La carrera ya ha comenzado, independientemente de que los estrategas conservadores estén preparados. Los votantes están reconsiderando sus lealtades, la oposición está alborotada, las reputaciones se hacen y se rompen a diario, y los sindicatos en numerosos sectores están llevando a cabo la huelga, tanto como una táctica política como una herramienta de negociación económica. Aquí viene la campaña electoral, lista o no.

Un conservador de alto rango recientemente trató de calmar mis dudas diciéndome que las próximas elecciones se disputarán con una estrategia «80/20»: 80 escaños para defender, 20 para ganar.

Tenía tres preguntas simples: ¿son los 80 escaños los que ganó en 2019, o hay algunos en, digamos, Surrey o Buckinghamshire que enfrentan una insurgencia Lib Dem?

Si es lo último, ¿cuáles de los escaños que ganó en 2019 no están en la lista de defensa, y es porque están seguros o se consideran inútiles?

Y tercero, 40/40 enfocó los recursos en 80 asientos, pero una campaña 80/20 implica apuntar a 100. ¿Está comprometiendo más recursos de campaña, en efectivo y personas, que Cameron, o se está dispersando más?

Las respuestas, lamento informar, no llegaron allí, aparentemente porque, como temía la audiencia de la Convención Nacional, la estrategia aún no está tan desarrollada.

¿De quién es la culpa? Bueno, aquí está la pregunta más profunda y preocupante para los activistas conservadores: ¿quién es la única persona encargada de la responsabilidad indiscutible de la campaña? La verdad es que nadie lo sabe. De hecho, he tenido casi tantas respuestas a esa pregunta como veces la he formulado.

Hay una razón comprensible para esto: tenemos nuestro tercer primer ministro en muchos años, ha habido una gran cantidad de turbulencias, una plaga no menos importante, y el nuevo liderazgo quiere hacer las cosas a su manera, mientras que su predecesor fue, digamos, mejor en la organización de las cosas cuando se subcontrató a otra persona.

Pero el tiempo pasa sin piedad por las circunstancias, y tiene muy poco interés en las razones por las que no debería seguir haciéndolo.

Eventualmente debe haber una elección, por lo que los conservadores deben desarrollar una estrategia para hacer campaña en ella. La estrategia requerirá investigación para enfocarse en el lugar correcto y entregar los mensajes correctos a las personas adecuadas, por lo que debe comenzar sin demora. Eso requiere una sola fuente de autoridad: una persona a quien el líder pone a cargo indiscutiblemente. Esa persona debería estar en su lugar ahora.

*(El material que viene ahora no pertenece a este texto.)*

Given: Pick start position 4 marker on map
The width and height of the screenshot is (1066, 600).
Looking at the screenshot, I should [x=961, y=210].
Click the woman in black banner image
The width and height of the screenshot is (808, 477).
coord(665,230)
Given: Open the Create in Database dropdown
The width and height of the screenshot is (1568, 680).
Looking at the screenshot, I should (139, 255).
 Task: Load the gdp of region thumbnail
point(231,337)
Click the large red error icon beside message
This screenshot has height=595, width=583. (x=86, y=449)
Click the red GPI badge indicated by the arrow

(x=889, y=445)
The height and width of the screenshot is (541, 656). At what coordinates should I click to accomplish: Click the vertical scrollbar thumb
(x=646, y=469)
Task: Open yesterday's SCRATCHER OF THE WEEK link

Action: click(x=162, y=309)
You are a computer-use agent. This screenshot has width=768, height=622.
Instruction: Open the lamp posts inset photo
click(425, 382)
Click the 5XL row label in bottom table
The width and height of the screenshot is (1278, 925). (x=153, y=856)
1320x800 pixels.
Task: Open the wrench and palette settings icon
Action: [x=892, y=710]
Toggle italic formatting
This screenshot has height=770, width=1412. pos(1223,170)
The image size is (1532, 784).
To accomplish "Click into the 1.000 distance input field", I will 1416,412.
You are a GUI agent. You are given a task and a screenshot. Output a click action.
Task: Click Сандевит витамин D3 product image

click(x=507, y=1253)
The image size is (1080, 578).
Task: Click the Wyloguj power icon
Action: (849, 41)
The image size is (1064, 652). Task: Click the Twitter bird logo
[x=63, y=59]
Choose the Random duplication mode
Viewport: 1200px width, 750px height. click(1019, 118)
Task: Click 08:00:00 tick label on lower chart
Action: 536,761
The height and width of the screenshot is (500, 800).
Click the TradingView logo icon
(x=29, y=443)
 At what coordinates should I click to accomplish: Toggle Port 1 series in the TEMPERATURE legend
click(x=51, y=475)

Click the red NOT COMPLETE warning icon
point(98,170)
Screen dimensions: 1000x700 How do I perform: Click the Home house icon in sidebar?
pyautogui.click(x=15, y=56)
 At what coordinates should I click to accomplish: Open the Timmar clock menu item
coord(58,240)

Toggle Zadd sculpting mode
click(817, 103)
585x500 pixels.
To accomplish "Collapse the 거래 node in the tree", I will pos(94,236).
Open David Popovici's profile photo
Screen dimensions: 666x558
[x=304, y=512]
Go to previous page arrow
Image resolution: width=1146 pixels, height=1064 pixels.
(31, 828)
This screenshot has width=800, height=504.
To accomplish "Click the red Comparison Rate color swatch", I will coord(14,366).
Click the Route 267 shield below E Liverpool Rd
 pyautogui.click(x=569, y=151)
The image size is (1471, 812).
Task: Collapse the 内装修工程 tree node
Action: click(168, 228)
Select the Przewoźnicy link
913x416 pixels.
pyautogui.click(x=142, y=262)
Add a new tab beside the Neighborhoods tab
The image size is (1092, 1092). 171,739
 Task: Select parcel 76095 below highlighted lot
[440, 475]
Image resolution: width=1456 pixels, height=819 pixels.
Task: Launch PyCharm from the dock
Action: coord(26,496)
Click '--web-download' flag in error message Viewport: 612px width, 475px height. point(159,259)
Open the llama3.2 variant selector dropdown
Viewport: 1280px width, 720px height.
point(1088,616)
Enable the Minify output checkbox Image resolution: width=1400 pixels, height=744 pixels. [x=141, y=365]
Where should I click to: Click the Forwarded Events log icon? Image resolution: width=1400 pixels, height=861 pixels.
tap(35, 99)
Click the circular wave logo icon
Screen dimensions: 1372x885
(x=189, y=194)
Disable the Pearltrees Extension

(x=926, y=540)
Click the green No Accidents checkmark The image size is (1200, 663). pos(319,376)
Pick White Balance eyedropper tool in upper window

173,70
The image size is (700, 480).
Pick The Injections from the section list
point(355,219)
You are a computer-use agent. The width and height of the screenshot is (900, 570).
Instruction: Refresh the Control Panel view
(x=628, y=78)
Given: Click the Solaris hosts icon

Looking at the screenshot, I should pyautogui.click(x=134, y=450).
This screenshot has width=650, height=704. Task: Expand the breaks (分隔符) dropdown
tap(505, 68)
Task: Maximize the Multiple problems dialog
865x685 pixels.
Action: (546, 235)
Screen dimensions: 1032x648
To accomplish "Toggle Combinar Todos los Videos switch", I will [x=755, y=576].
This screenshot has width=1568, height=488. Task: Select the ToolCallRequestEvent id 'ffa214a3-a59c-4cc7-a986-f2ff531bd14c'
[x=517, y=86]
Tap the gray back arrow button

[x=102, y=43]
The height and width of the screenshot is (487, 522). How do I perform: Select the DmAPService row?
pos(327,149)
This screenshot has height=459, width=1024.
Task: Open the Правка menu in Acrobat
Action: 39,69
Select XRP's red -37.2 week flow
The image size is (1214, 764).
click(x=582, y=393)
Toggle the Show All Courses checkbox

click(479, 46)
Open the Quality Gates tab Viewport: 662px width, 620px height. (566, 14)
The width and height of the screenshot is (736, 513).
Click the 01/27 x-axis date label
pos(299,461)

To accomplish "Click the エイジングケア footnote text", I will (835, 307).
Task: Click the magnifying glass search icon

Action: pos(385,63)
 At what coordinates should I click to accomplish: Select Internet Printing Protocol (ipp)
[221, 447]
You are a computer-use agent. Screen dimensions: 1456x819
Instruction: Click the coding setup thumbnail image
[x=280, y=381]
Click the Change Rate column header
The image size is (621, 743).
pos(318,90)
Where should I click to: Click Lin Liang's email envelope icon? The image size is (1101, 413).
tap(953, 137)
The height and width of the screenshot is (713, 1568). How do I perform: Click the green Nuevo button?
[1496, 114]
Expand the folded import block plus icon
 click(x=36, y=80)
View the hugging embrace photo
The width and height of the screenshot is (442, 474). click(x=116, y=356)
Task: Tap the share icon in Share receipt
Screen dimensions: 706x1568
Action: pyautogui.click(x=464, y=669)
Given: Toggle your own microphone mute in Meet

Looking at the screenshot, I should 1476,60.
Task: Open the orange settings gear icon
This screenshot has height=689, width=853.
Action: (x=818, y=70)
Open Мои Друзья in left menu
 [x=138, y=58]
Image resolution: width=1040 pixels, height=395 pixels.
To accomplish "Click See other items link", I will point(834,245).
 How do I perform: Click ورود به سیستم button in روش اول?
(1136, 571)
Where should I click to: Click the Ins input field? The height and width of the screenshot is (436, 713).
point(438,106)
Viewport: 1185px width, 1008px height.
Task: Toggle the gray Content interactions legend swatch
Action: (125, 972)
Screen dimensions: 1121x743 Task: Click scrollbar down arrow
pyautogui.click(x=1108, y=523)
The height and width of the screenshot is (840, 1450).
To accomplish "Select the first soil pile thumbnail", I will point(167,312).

Muchos parlamentarios se sintieron preocupados al escuchar que Isaac Levido, a quien se le atribuye una campaña altamente efectiva en 2019, no fue invitado nuevamente. En cambio, hay informes alarmantes de instrucciones contradictorias entre Downing Street y CCHQ, y luchas internas entre personas que quieren el trabajo o creen que ya lo tienen.
Como dice el refrán: orden más contraorden es igual a desorden.

Para ser justos, hay señales de que el nuevo presidente del partido, Jake Berry, está al tanto del problema. Durante el fin de semana hubo informes de que habría un nuevo proceso de licitación para que las personas pujaran por ejecutar la campaña, y Levido sería bienvenido a participar.

Eso ofrece la esperanza de una ruta más ordenada para responder a la pregunta de quién está a cargo, pero también parece que llevará aún más tiempo. Tiempo que el Partido Conservador no puede permitirse.

Mark Wallace es el director ejecutivo de ConservativeHome, un blog político independiente del Partido Conservador.

Oliver Barker

Nació en Bristol y se crió en Southampton. Tiene una licenciatura en Contabilidad y Economía y una maestría en Finanzas y Economía de la Universidad de Southampton. Tiene 34 años y vive en Midanbury, Southampton.